Start of Document
Quantitative section takes about 10-12 % of the CSAT paper. The number of questions varied from 3 to 7 to 11 till last year.

BY DIPAK MISHRA

Quantitative section takes about 10-12 % of the CSAT paper. The number of questions varied from 3 to 7 to 11 till last year. The questions were relatively of lesser difficulty level, hence it is easy to crack this part of the paper. However a few core skills need to be developed. These include a combination of accuracy and speed, the ability to perform simple calculations under pressure and the ability to use reasoning while solving mathematics questions.

Considering the nature and scope of these skills, practice should become imperative for any student. The basic understanding and grasp of concepts is vital and should never be looked over. Along with these, one need to develop a certain set of advanced skills and learn a few short cuts so as to minimize the time you spend on each question.

Given below are some of the tips to master this section along with some examples below to reinforce those tips.

► Learn to master the basics: Majority of questions are asked from the Arithmetic section with the odd questions asked from the Modern Maths section ( viz. Permutation/Combination, Probability and Set Theory). Hence focus should be to master the basics of these sections. Develop strong fundamentals for each of the above mentioned categories. Remember weakness in one area can have a negative effect on multiple sections because most of the time the question requires understanding of concepts of two different areas. In addition to this, one should always know the amount of weightage one should give to each sub areas of quantitative ability while preparing. For example, recent trends show that numbers, time speed distance, permutations and combinations are some topics that are frequently tested in the examination. Questions from topics like Mensuration, time and work and probability vary from year to year. However questions from topics like sets, clocks, pipes and cisterns, are hardly been seen in recent years. This is not to discount the importance of these topics but one should always pay emphasis to topics which are in vogue.

► Focus on application: The formulae plays an important part in attacking a question, but more often than not,the questions that are asked is a combination of formulae, hence the focus should be on application of formulae. Also exceptions to the formulae should also be kept in mind while solving the questions. An example below shows this

1. The LCM of 2 numbers is 272, while their HCF is 8.If one of the numbers is 16, what is the other number?

The formulae is Product of 2 numbers = their LCM × HCF. Applying this we get the other number to be 136.So a straight-forward question.

2. The LCM of 2 numbers is 200, while their HCF is 2.If one of the numbers is 16, what is the other number?

Applying the same formulae, we get the other number to be 16.But the HCF of 25 and 16 is 1, but the question says the HCF to be 2. Hence this question is a wrong question. No such set of numbers exist.

3. The LCM of 2 numbers is 14, while their HCF is 5.If one of the numbers is 35, what is the other number?

This question is again a wrong question, since HCF is always a factor of LCM and here 5 is not a factor of 14.
End of Document
> [Request]
Please summarize the article on the CSAT quantitative section in two sentences. The records have no connection to the article.
Start of Records
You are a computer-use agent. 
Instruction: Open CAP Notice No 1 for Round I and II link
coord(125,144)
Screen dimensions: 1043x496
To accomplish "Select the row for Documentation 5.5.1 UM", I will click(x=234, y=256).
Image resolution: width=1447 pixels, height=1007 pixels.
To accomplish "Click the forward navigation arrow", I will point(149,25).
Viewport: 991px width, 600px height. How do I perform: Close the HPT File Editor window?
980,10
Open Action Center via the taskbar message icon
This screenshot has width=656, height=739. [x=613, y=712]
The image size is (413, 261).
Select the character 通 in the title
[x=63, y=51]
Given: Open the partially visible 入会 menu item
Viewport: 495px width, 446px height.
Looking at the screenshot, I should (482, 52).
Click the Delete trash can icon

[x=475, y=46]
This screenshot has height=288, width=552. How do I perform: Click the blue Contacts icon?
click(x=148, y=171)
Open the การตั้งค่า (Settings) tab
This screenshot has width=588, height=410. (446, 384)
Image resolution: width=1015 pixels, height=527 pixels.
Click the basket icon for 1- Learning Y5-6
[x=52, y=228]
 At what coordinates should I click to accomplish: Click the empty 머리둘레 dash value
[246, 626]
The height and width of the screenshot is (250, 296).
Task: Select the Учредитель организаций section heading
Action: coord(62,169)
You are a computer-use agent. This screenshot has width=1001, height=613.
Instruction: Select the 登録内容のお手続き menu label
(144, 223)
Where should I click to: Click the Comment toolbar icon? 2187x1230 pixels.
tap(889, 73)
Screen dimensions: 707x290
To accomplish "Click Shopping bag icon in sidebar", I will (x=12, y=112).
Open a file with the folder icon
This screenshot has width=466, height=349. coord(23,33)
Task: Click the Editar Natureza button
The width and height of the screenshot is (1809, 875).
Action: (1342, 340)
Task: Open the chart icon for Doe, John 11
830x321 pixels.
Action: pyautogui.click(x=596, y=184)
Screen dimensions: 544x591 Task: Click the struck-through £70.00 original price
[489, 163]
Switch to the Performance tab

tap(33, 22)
End of Records
> [Answer below]
The quantitative section makes up about 10-12% of the CSAT paper, and its questions have been of relatively low difficulty, though it still demands accuracy, speed, calculation under pressure and reasoning, all of which require practice. The article advises mastering the basics, chiefly Arithmetic along with Modern Maths topics, giving more weight to frequently tested topics, and focusing on applying formulae while keeping their exceptions in mind.